In mid-August, nine-year-old Z’yon Person was one of five kids riding in his aunt’s Ford Escape for a late-night treat of snow cones when someone fired multiple gunshots into the vehicle. He was the quarterback on his championship-winning football team and was set to start fourth grade in the fall. 

In October, another drive-by shooting left Zaeveon Hershel Tucker, 17, dead in the parking lot of Shepherd’s House United Methodist Church, on North Driver Street.

The INDY previously reported that  Z’Yon’s death served as an avatar of all that has gone wrong amid Durham’s growth and prosperity.

But the words of 12-year Ty McClean’s godmother, Coretta Saunders, resonated when she spoke during a vigil for her grandchild that was sponsored by the Religious Coalition for a Nonviolent Durham Wednesday at CCB Plaza.

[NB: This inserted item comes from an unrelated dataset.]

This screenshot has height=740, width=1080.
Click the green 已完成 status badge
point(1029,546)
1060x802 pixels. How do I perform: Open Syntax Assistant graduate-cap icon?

“It pisses me off,” Saunders said. “If we can’t protect this generation, how are we gonna have one later?” she asked. “Black Lives Matter, but what about Ty’s life? We need to be yelling, ‘Kids’ Lives Matter!’”

A group of city and county leaders, including Mayor Elaine O’Neal, Chief Andrews, Durham County Board of Commissioners Chair Brenda Howerton, Durham Sheriff Clarence Birkhead and Durham Public Schools Superintendent Pascal Mubenga will speak publicly about the Mathison Street shooting at 3 p.m. Monday at the downtown police department headquarters.